Keep the text of the data exactly as it is and omit each picture from the copy.

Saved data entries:
# # # # #
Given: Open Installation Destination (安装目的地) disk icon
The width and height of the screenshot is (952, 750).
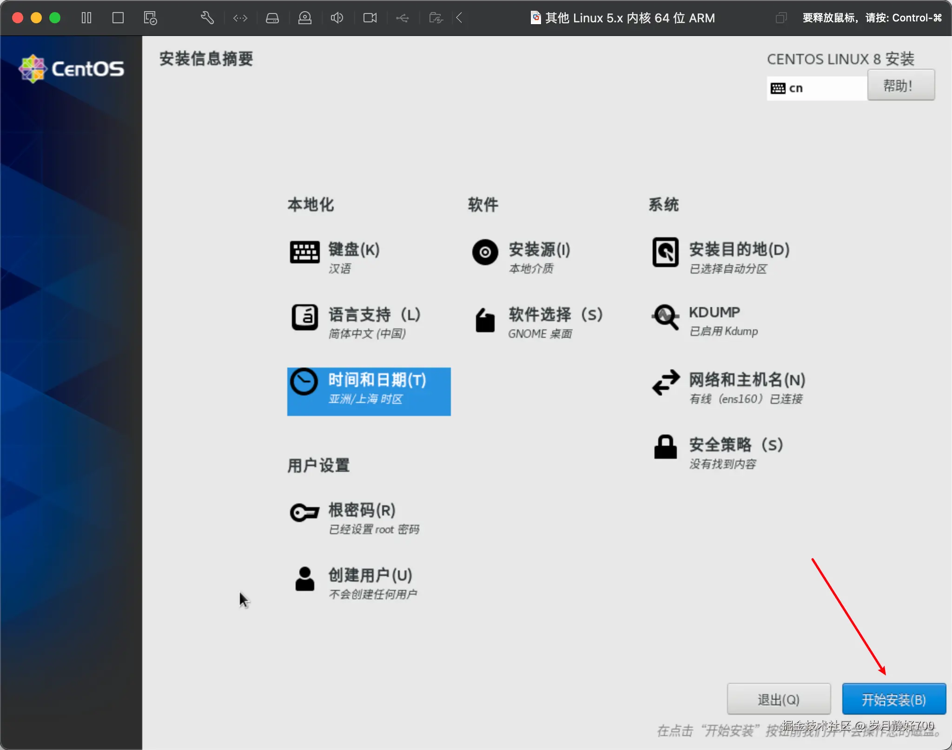Looking at the screenshot, I should tap(665, 252).
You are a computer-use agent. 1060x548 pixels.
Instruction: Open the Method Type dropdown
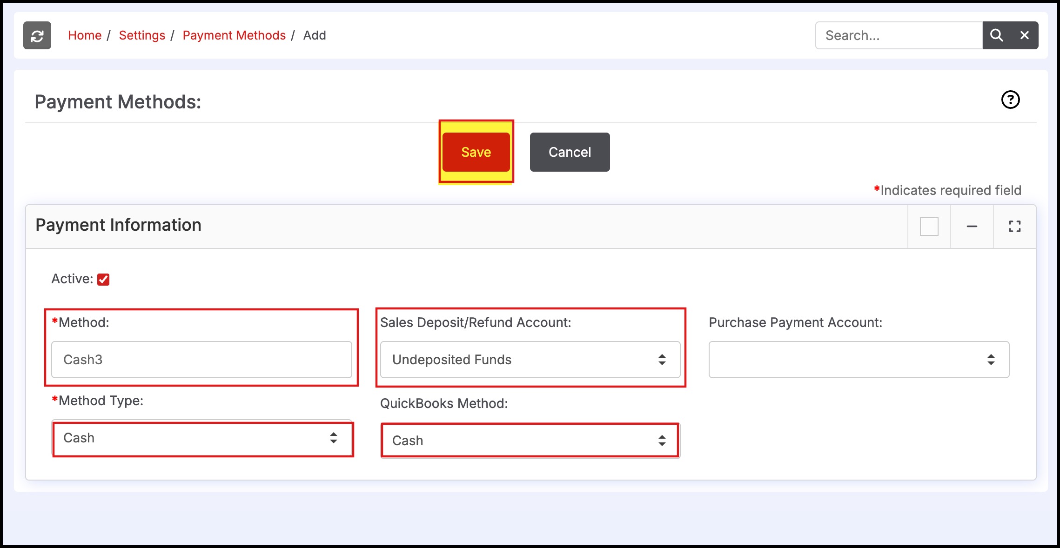coord(202,438)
# # # # #
_SOLVED PROBLEM_
Given: Open Installation Destination (安装目的地) disk icon
The width and height of the screenshot is (952, 750).
Looking at the screenshot, I should tap(665, 252).
You are a computer-use agent. 1060x548 pixels.
Instruction: Open the Method Type dropdown
coord(202,438)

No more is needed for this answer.